Greece’s road to economic recovery will be long and hard; public unrest rises
Greece is a country where the shelf life of the prime minister and other political leaders is measured in months, rather than years, where the work ethic of the Greeks has been questioned and where tax cheating is viewed as a right of citizenship. Thus, skepticism abounds over the ability of that ancient land to come to grips with modern-day economic realities.
Although the Greek parliament has adopted austerity measures that will continue – and even exacerbate – the pain and suffering that the people have experienced for the last several years, there’s no guarantee of recovery. That’s because the systemic problems that brought about the collapse of the Greek economy are so deeply rooted, it will take years to address.
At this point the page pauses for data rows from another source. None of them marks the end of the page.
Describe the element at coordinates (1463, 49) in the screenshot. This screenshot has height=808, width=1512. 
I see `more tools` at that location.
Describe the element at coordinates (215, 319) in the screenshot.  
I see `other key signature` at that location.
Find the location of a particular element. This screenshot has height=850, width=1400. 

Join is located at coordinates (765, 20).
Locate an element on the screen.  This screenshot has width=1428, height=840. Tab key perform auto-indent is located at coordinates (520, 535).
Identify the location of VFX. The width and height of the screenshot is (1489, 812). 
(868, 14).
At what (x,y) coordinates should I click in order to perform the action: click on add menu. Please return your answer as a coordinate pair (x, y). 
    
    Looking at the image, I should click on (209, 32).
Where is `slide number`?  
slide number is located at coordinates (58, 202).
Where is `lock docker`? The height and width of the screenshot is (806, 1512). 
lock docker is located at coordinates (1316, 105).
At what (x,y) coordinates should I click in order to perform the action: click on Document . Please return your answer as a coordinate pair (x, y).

Indeed, strict limits on cash withdrawals from the banks that reopened Monday after a three-week shutdown and higher taxes on everything from coffee to diapers point to a bleak outlook.
But, such draconian measures were demanded by European creditors in return for a short-term loan to pay more than $6 billion euros ($6.5 billion) owed to the International Monetary Fund and the European Central Bank. Nonpayment would have derailed Greece’s latest bailout request.
Cuts in pensions
But the pain doesn’t end with the tax increases and the limits on cash withdrawals from the banks. Pensions are being cut, a move that has triggered widespread dissent and rioting. Indeed, the package of economic reforms, described by many Greeks as a modern-day financial coup launched by Greece’s eurozone partners, was harshly criticized by the head of the left-wing Syriza party, Alexis Tsipras, who rode his nationalistic message to victory.
However, Prime Minister Tsipras, faced with the very real possibility of his country being tossed out of the euro- zone, was forced to yield to pressure from the 18 other countries that use the euro as their currency. While Tsipras was between a rock and a hard place, many of his political allies have accused him of breaking his campaign promise of standing up to the bullies in Europe led by Germany.
Here’s how the Guardian newspaper of Britain described the situation in Athens as parliament debated the austerity measures:
“A draconian austerity bill designed to pave the way for a new bailout of Greece has been passed in the Athens parliament against the backdrop of deep splits in the ruling Syriza party and the most-serious violence on the city’s streets for months. Tear gas filled the air outside the parliament as the debate took place with riot police clashing with anarchists, and demonstrations against the bailout deal were joined by members of Syriza’s own base. Greece’s prime minister and Syriza’s leader, Alexis Tsipras, has been under pressure from other eurozone states to ensure that the raft of tax rises and spending cuts was passed.”
The anger is understandable, given that the sales tax has increased from 13 percent to 23 percent and is imposed on basic goods, such as cooking oil, and basic services, including taxi rides, eating out in restaurants and ferry transport to Greek islands.
But from the perspective of other eurozone members, such bitter medicine is the only hope to cure Greece’s ailing economy. Since 2010, after the country was locked out of the international money markets, bailout loans totaling 240 billion euros were approved. In return for the cash, successive governments have had to enact harsh austerity measures to try to get public finances in shape.
Debt burden rising
And while the annual deficit has been reduced dramatically, the country’s debt burden has risen to around 180 percent of Geece’s annual GDP. Meanwhile, the country’s economy has contracted by about 25 percent.
And so the question: Is there reason to believe that the latest recovery proposals will succeed? The answer, unfortunately, lies within the realm of politics. If Prime Minister Tsipras isn’t able to calm the troubled political waters, he will be toppled, and the country will be thrown into disarray.
He would do well to ask the members of the eurozone to appoint a commission of experts who would analyze every aspect of Greece’s economy, especially the widespread tax cheating, and make recommendations. Such a panel would give the prime minister the political cover he so desperately needs.